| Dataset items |
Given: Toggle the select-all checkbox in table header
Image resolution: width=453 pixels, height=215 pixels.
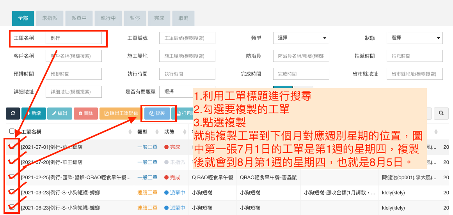Looking at the screenshot, I should click(12, 131).
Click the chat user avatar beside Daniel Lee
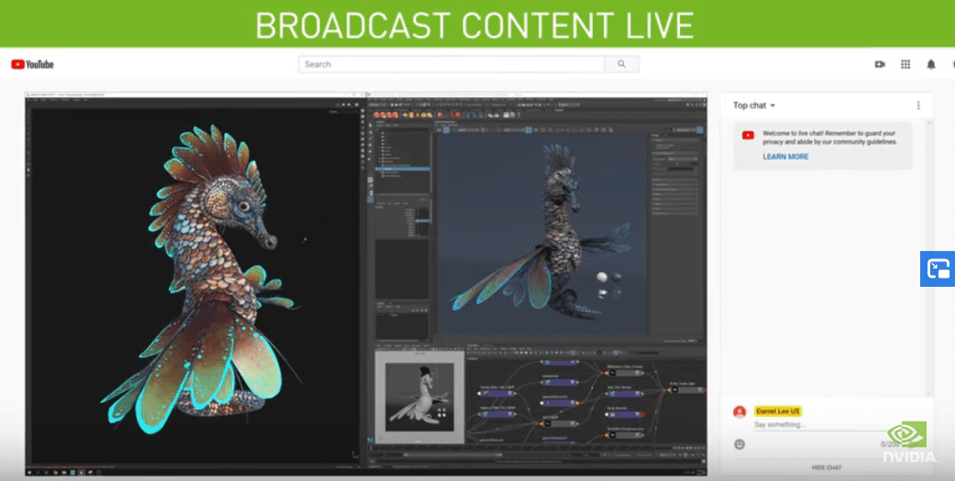Screen dimensions: 955x481 tap(740, 412)

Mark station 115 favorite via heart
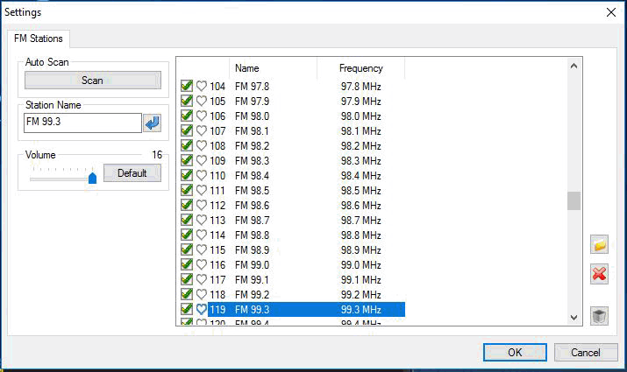pyautogui.click(x=201, y=249)
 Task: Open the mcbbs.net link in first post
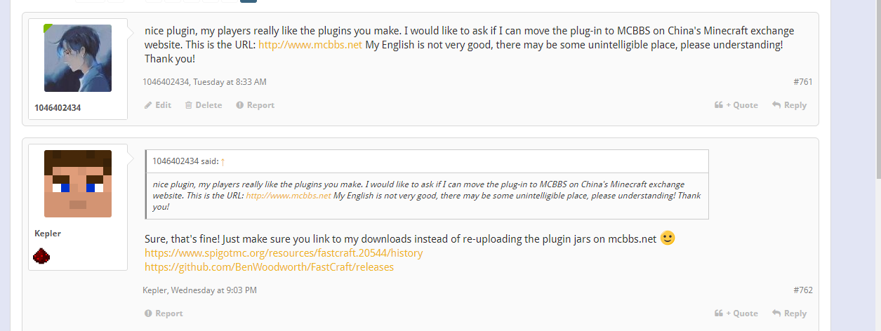pyautogui.click(x=310, y=45)
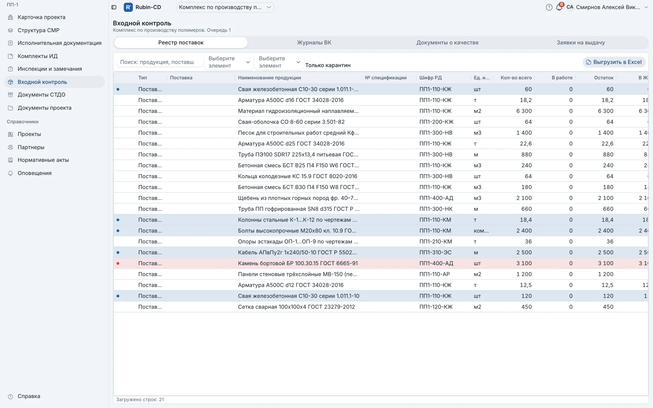Open notifications bell with badge

tap(559, 7)
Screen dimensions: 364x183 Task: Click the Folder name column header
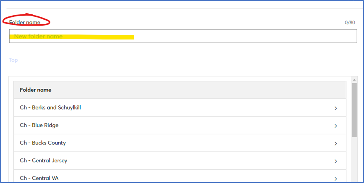(x=36, y=90)
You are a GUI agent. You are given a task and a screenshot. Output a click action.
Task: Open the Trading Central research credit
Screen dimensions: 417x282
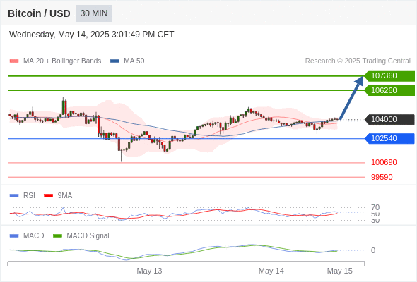[x=358, y=61]
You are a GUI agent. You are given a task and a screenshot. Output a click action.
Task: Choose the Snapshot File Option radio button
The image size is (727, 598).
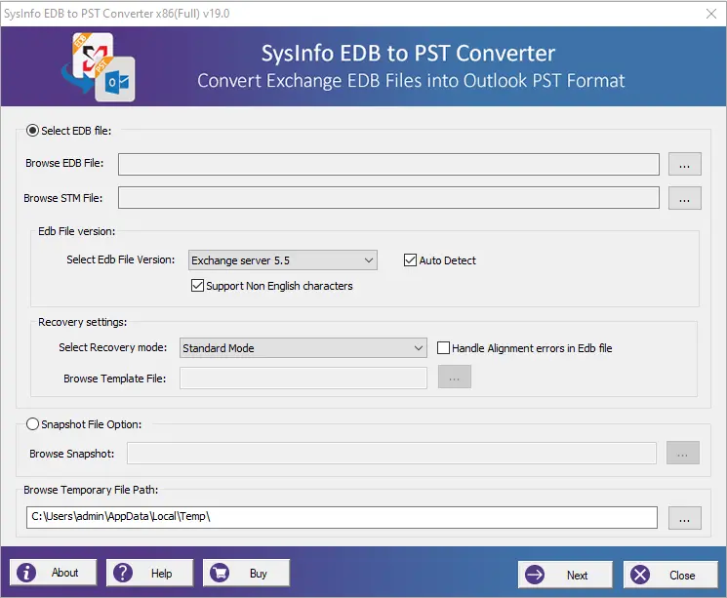[x=33, y=424]
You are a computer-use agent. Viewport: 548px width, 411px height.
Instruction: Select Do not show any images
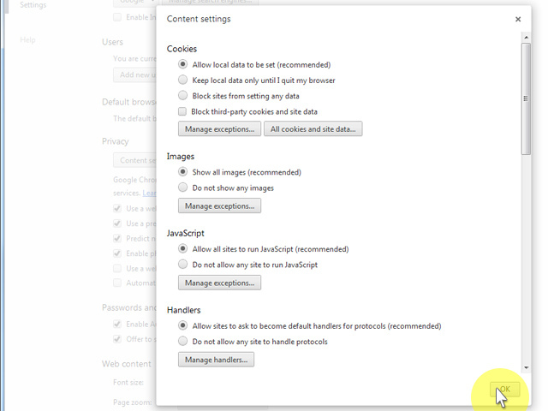click(x=183, y=188)
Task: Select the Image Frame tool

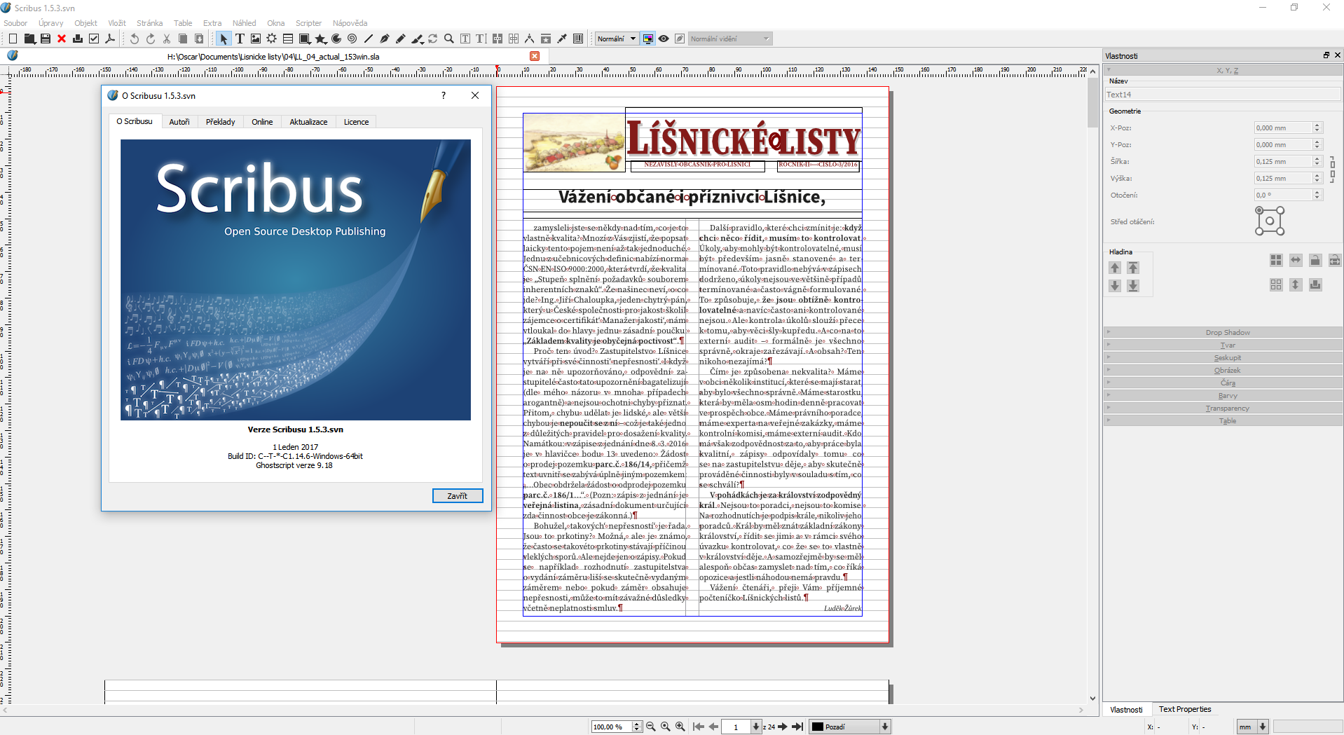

| Aim of the task |
Your answer should hold only the lines from the line with "Task: Open the mcbbs.net link in first post" through the closing line of the records, restated exactly and free of pictures.

| Answer to this exercise |
 Task: Open the mcbbs.net link in first post
pyautogui.click(x=310, y=45)
Open notifications bell with badge

tap(559, 7)
Screen dimensions: 364x183 Task: Click the Folder name column header
(x=36, y=90)
You are a GUI agent. You are given a task and a screenshot. Output a click action.
Task: Open the Trading Central research credit
Screen dimensions: 417x282
[x=358, y=61]
You are a GUI agent. You are given a task and a screenshot. Output a click action.
Task: Choose the Snapshot File Option radio button
The image size is (727, 598).
[x=33, y=424]
You are a computer-use agent. Viewport: 548px width, 411px height.
Instruction: Select Do not show any images
click(x=183, y=188)
Task: Select the Image Frame tool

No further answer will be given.